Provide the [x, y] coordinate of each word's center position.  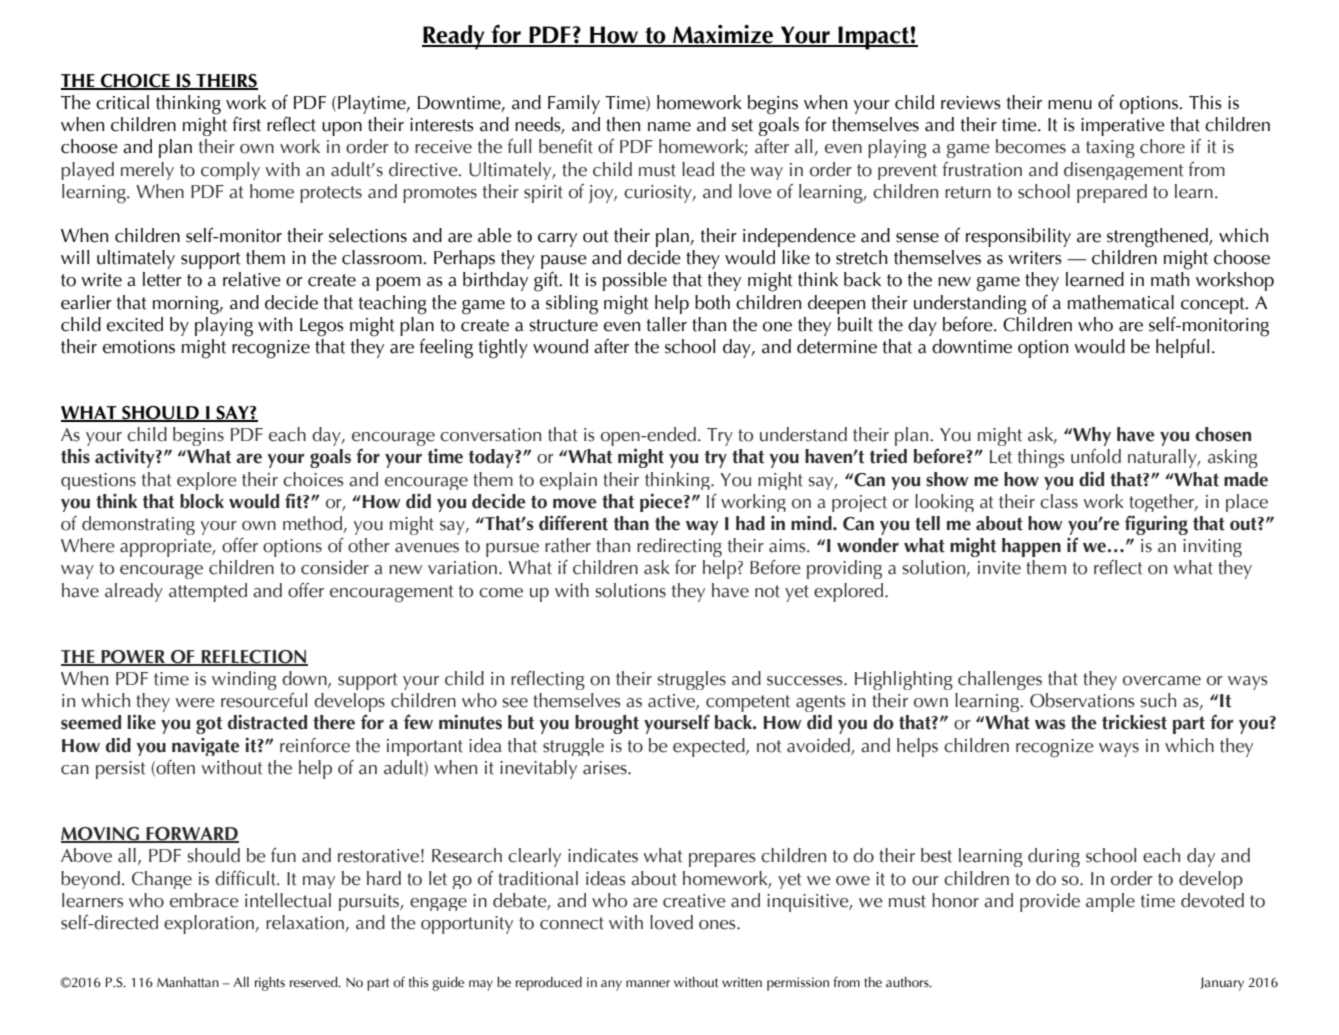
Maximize [723, 35]
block [202, 501]
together [1163, 503]
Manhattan [188, 982]
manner [648, 984]
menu [1070, 105]
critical [122, 102]
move [574, 503]
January [1222, 984]
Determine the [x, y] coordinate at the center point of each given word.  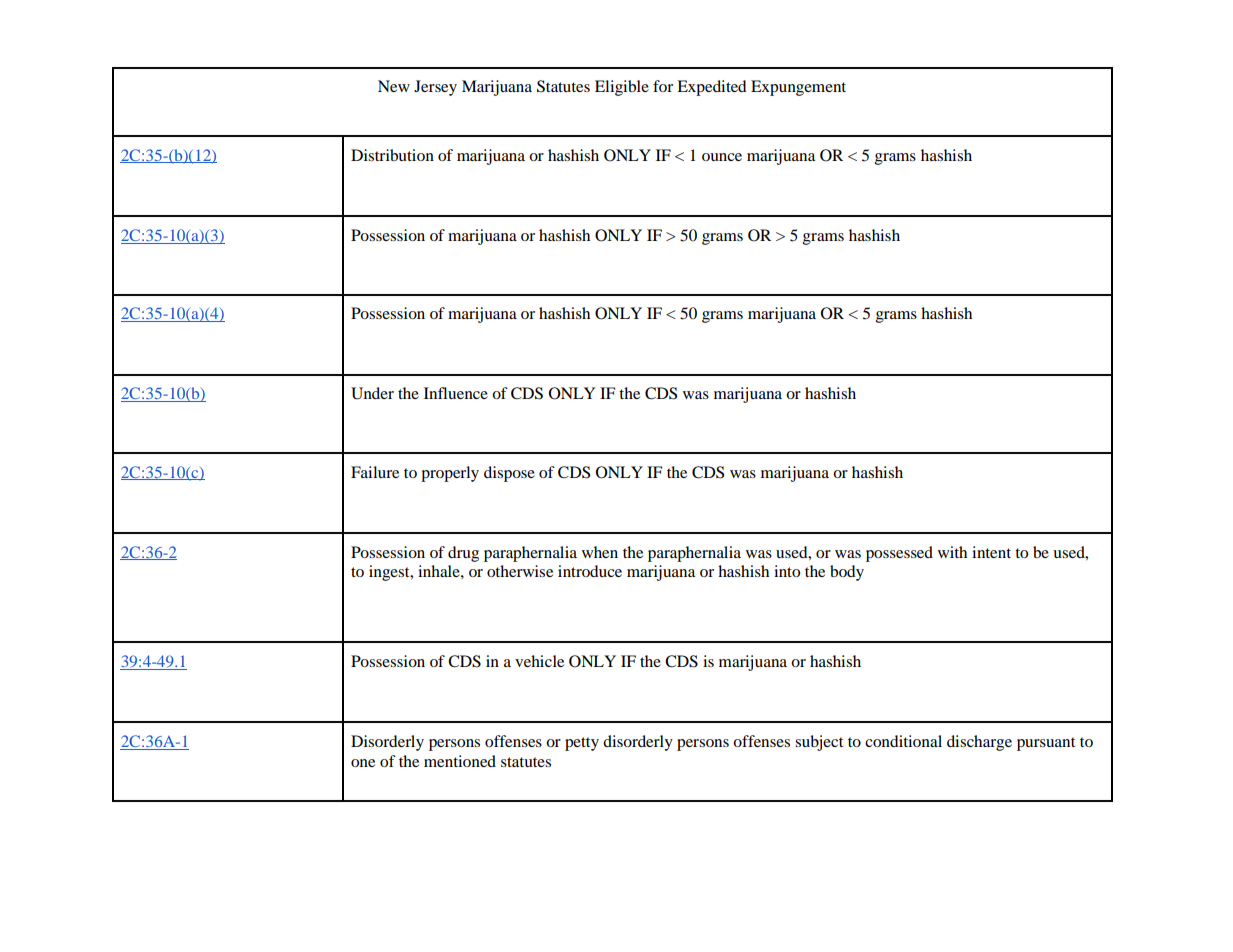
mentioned [460, 761]
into [787, 571]
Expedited [712, 88]
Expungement [798, 88]
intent [991, 552]
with [952, 552]
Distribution [392, 155]
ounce [722, 157]
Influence [456, 393]
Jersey [435, 88]
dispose [509, 474]
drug [463, 554]
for [663, 86]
===============
Aim of the task
Output the entries above as a JSON list of strings, with one string for each line and no strings for blank lines. Leave the pictures out.

Solution to the problem
[
  "Provide the [x, y] coordinate of each word's center position.  ",
  "Maximize [723, 35]",
  "block [202, 501]",
  "together [1163, 503]",
  "Manhattan [188, 982]",
  "manner [648, 984]",
  "menu [1070, 105]",
  "critical [122, 102]",
  "move [574, 503]",
  "January [1222, 984]",
  "Determine the [x, y] coordinate at the center point of each given word.  ",
  "mentioned [460, 761]",
  "into [787, 571]",
  "Expedited [712, 88]",
  "Expungement [798, 88]",
  "intent [991, 552]",
  "with [952, 552]",
  "Distribution [392, 155]",
  "ounce [722, 157]",
  "Influence [456, 393]",
  "Jersey [435, 88]",
  "dispose [509, 474]",
  "drug [463, 554]",
  "for [663, 86]"
]